Department of Pediatrics, Oregon Health and Science University (P.M., C.B., K.L.P., R.G.R.), Portland, Oregon 97201; Molecular/Clinical Endocrinology and Oncology, University Federico II (P.M., A.C.), 80131 Naples, Italy; and Instituto de Endocrinologia, Metabolismo y Reproduccion (J.G.A.), Quito, Ecuador

Address all correspondence and requests for reprints to: Paolo Marzullo, M.D., Department of Pediatrics NRC-5, Oregon Health Sciences University, 3181 SW Sam Jackson Park Road, Portland, Oregon 97201. E-mail: marzullo{at}ohsu.edu

Abstract

Disorders of GH secretion are known to impair the physiological lipostat and to affect the secretion of leptin, a sensitive marker of regional fat accumulation and total body composition. In both children and adults with GH deficiency (GHD), leptin levels are increased proportionately with enhanced adiposity. In GHI, mutations of the GH receptor gene result in a phenotype similar to GHD, with increased adiposity and unfavorable lipid profiles. To examine the impact of different forms of growth disorders on leptin production, we measured leptin levels in 22 GHI patients homozygous for the E180 splice mutation (15 females and 7 males, aged 8–37 yr) and compared results with those obtained in 20 subjects heterozygous for the mutation (11 females and 9 males, aged 7–54), 17 idiopathic GHD patients (6 females and 11 males, aged 3–34), and 44 normal subjects (25 females and 19 males, aged 7–45). After the baseline evaluation, all subjects received two 7-d GH treatments at doses of 0.025 and 0.050 mg/kg·d in random order. Leptin, IGF-I, and IGF-binding protein-3 (IGFBP-3) were assayed by specific immunoassays.

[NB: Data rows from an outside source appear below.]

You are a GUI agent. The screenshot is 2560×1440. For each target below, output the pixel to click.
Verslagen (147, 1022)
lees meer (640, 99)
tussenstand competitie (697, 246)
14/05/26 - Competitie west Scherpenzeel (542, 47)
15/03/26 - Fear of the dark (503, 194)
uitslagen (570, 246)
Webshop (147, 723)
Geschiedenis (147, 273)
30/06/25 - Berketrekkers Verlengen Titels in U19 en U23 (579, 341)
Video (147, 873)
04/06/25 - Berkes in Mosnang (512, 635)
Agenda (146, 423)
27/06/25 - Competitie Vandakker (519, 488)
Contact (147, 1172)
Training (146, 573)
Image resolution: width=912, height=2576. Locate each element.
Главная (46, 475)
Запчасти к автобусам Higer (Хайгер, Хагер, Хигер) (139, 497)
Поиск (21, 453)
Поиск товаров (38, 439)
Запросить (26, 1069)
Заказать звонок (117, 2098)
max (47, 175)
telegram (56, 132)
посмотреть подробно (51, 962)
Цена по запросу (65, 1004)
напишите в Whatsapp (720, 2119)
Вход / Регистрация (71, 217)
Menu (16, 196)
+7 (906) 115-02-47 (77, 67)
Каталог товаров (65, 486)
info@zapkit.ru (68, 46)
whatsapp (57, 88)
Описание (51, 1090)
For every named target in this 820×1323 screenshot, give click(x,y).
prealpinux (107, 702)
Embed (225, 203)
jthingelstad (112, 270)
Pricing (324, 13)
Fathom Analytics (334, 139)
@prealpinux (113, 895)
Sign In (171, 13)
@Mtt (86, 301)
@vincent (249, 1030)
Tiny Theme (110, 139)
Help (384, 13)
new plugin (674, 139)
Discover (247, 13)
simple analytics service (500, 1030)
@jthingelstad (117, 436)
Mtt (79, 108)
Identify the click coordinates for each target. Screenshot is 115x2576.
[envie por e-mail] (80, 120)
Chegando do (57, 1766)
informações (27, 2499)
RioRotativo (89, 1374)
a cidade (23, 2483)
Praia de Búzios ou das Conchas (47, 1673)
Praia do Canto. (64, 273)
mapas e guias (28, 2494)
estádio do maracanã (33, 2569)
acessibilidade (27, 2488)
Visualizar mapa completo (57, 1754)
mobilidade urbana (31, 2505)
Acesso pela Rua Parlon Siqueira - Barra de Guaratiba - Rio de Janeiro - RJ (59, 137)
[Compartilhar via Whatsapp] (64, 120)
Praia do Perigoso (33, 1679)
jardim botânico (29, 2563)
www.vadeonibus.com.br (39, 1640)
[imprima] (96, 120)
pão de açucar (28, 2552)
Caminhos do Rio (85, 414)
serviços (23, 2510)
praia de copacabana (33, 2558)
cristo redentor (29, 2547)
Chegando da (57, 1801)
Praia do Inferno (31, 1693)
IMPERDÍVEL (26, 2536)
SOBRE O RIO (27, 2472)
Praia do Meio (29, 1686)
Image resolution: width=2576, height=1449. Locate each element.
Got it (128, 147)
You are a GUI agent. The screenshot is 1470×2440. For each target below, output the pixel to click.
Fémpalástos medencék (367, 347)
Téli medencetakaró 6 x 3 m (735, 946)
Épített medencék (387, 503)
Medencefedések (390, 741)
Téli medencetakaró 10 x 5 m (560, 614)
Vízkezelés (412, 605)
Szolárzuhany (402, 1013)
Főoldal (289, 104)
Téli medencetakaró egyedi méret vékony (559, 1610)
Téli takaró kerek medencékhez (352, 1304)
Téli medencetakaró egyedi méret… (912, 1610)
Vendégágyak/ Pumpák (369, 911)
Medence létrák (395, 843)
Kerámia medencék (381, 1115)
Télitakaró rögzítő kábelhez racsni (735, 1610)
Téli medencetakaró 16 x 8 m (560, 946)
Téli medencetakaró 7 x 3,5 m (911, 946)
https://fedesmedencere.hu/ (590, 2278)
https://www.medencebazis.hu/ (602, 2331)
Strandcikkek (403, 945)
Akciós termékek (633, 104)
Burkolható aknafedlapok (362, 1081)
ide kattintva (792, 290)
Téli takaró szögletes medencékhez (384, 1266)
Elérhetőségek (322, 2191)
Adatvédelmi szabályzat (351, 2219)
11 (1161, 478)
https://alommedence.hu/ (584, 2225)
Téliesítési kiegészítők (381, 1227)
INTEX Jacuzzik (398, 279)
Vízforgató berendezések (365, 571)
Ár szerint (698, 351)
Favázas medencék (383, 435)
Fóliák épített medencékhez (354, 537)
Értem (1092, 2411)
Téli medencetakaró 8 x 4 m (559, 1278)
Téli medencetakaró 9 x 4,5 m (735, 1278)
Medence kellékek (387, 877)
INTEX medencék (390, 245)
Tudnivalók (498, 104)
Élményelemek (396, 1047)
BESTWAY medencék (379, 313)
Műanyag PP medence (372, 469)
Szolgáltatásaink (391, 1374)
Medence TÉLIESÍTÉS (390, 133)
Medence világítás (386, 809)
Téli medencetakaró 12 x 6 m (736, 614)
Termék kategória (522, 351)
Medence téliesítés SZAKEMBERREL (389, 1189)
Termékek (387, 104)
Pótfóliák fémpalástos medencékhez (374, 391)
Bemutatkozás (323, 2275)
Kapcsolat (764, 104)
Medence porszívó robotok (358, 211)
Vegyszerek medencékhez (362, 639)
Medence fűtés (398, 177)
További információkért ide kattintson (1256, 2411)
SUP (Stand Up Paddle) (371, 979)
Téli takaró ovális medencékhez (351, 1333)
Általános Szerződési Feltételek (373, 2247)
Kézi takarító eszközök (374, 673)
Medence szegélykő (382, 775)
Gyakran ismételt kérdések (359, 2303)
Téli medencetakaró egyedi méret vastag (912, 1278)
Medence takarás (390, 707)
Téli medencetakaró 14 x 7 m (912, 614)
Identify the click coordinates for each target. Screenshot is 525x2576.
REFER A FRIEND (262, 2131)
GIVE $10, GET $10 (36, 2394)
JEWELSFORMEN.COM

IGF-I and IGFBP-3 levels were significantly lower (P < 0.0001) in homozygous GHI and GHD patients compared with either controls or GHI heterozygotes. Circulating leptin levels were significantly higher in homozygous GHI patients than in normal controls (20.7 ± 4.2 vs. 8.7 ± 1.4 µg/liter) as well as when compared with heterozygous GHI subjects (14.4 ± 3.4 µg/liter) and GHD patients (9.8 ± 1.6 µg/liter; P < 0.01). Similar results were obtained when leptin was normalized for body mass index. When subjects were subgrouped by gender, leptin levels were significantly higher (P < 0.05) in GHI females than in females of all other groups and were significantly increased in GHD males (P < 0.01 vs. control males). Within the study groups, females had significantly higher leptin levels than males in controls (12.7 ± 2 vs. 3.3 ± 1 µg/liter; P < 0.001) and homozygous GHI patients (28.7 ± 5.3 vs. 6.9 ± 2.3 µg/liter; P < 0.05), but not in heterozygous GHI (20.1 ± 5.4 vs. 7.3 ± 2.4 µg/liter; P < 0.06) and GHD (10.9 ± 2.6 vs. 9.2 ± 2.1 µg/liter) patients. By multivariate analysis, log-normalized leptin levels were best predicted by gender and body mass index in homozygous GHI patients as well as in normal subjects. During the 1-wk courses of GH therapy, serum IGF-I and IGFBP-3 levels significantly increased (P < 0.0001) in GHD patients, heterozygous GHI patients, and control subjects at both GH doses. Inversely, leptin levels did not change significantly during either course of GH administration in the groups examined.

These data demonstrate that leptin is increased in patients affected with long-standing homozygous GHI, probably reflecting abnormalities of body composition and metabolism typical of this condition.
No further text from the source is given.